Yeah, the algae stuff is a bit strange. There was a good two days or so between the adding finings and bottling so if the finings clear quite quickly it probably wasn't that that caused the algae.

The 'algae' sits at the bottom of the beer until the bottle is disturbed, then distributes itself throughout. The particles that float about are large, white and kind of globbed together. They don't affect the flavour. (Although I've only sipped it from the top. I wouldn't drink a whole beer with this stuff in it!)

Perhaps it is an infection! Bugger!


----------



## Wortgames (2/2/07)

An infection will _usually_ be seen around the top of the beer, although I don't know if it would be true to say they all will. If the flavour is unaffected and the gunk is globbing together at the bottom of the bottle then you may have just bottled it a bit soon, or you may have sucked up a bit of sediment when bottling.

What sort of finings did you use? I haven't really used them myself other than some Polyclar recently, but maybe someone else can offer some better advice based on what you used.

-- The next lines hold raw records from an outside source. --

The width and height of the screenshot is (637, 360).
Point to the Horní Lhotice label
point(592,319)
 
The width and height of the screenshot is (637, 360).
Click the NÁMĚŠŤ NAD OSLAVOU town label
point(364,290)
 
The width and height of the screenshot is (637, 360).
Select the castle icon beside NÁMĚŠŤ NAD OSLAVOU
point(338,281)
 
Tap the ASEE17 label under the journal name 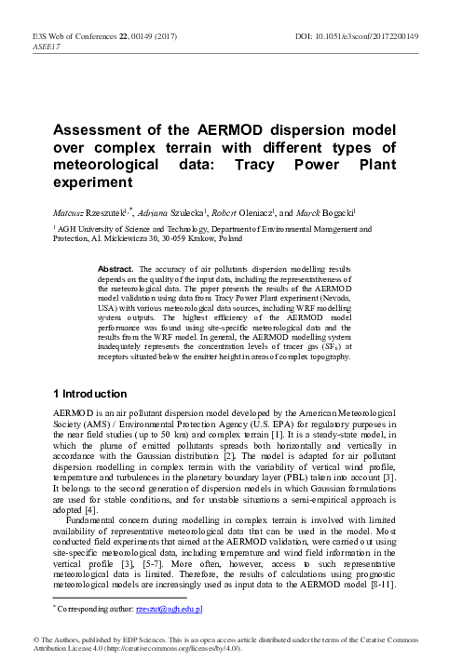tap(47, 46)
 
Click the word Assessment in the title tap(101, 131)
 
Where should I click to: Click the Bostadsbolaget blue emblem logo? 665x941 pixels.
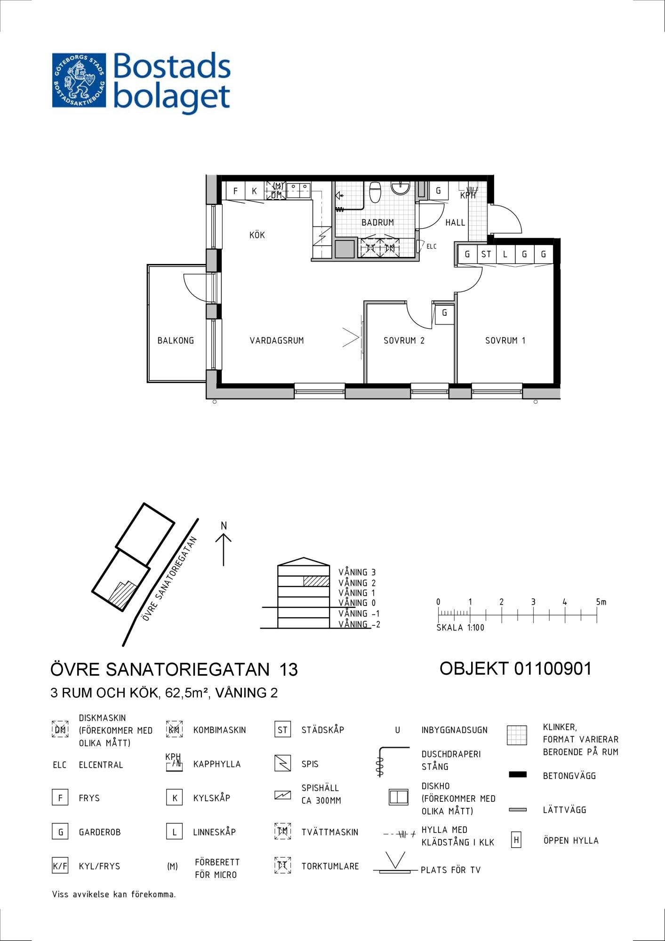[79, 80]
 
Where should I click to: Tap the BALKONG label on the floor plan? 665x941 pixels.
[176, 341]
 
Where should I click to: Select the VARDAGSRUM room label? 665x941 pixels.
[277, 341]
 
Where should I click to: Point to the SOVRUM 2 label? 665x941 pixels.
[404, 341]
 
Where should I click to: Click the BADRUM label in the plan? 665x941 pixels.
[377, 223]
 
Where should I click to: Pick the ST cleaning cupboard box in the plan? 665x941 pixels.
[486, 255]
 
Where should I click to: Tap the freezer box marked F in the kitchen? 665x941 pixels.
[235, 191]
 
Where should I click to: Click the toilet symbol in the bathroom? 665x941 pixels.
[375, 191]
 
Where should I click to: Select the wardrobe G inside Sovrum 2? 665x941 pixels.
[444, 313]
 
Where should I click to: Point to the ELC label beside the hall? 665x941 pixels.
[432, 247]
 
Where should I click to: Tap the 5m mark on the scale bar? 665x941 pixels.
[601, 602]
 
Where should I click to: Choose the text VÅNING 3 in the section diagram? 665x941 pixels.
[357, 573]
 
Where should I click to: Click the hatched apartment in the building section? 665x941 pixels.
[316, 581]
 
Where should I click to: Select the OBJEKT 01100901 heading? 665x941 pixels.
[515, 669]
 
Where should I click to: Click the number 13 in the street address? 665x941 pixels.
[288, 670]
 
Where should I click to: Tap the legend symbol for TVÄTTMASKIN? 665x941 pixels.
[282, 832]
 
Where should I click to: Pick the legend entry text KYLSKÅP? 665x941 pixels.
[212, 798]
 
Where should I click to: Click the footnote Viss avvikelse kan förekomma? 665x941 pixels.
[114, 894]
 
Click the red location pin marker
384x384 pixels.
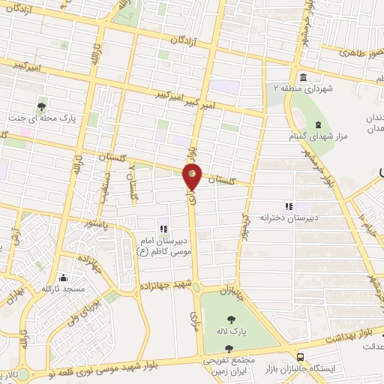(192, 176)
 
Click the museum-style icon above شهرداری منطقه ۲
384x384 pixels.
(302, 78)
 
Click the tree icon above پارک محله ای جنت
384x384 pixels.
(41, 106)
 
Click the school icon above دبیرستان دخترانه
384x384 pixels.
(288, 206)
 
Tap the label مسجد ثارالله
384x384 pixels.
(64, 289)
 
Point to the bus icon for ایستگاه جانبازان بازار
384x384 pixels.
(300, 358)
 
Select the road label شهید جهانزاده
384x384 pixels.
(166, 286)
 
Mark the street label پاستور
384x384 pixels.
(96, 223)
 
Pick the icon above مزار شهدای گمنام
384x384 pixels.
(318, 124)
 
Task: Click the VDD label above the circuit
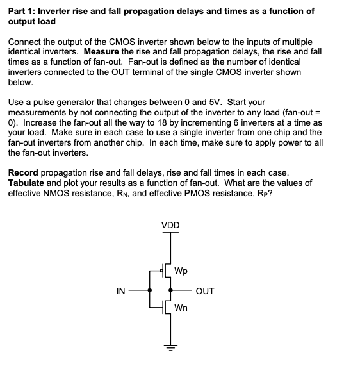pyautogui.click(x=170, y=225)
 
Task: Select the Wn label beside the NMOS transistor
pyautogui.click(x=182, y=308)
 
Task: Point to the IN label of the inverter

FWIW, fining is traditionally done with the temperature 'on the rise', so after fermentation the beer is cooled to help precipitate some of the particles, then allowed to warm up while the finings do their work, before being cooled again and racked off of the sediment.


----------



## jdsaint (9/2/07)

You have to remember his only new so it may well just be sediment in the bottles as stated its white at the bottom when the bottles disturbed it rises to me its sediment if its infected then every brew i have ever made has been infected have you tried racking or secondary fermenting its known as?

try searching: Racking
Secondary fermentation
Bulk primming
sanitation

try all these read up on them give that a go and it should lower sediment greatly


on the downside if it is a infection its caused by likely sanitation its the biggest factor in brewing if its not clean, neither is the beer good luck brother!


----------



## xtrabyte (9/2/07)

Wortgames said:


> An infection will _usually_ be seen around the top of the beer, although I don't know if it would be true to say they all will. If the flavour is unaffected and the gunk is globbing together at the bottom of the bottle then you may have just bottled it a bit soon, or you may have sucked up a bit of sediment when bottling.
> 
> What sort of finings did you use? I haven't really used them myself other than some Polyclar recently, but maybe someone else can offer some better advice based on what you used.
> 
> FWIW, fining is traditionally done with the temperature 'on the rise', so after fermentation the beer is cooled to help precipitate some of the particles, then allowed to warm up while the finings do their work, before being cooled again and racked off of the sediment.


I chilled my beer in the secondary down to 1C and added Polyclar. I left it at 1C for 4 days I did not let it warm up until I racked, bulk primed and bottled it. When I racked it, it still had a chill haze. Now it is at ambient it is starting to clear from the top of the bottles. Have I got rid of the chill haze or should I have allowed it to warm up after adding the Polyclar?


----------



## Ross (9/2/07)

Xtrabyte said:


> I chilled my beer in the secondary down to 1C and added Polyclar. I left it at 1C for 4 days I did not let it warm up until I racked, bulk primed and bottled it. When I racked it, it still had a chill haze. Now it is at ambient it is starting to clear from the top of the bottles. Have I got rid of the chill haze or should I have allowed it to warm up after adding the Polyclar?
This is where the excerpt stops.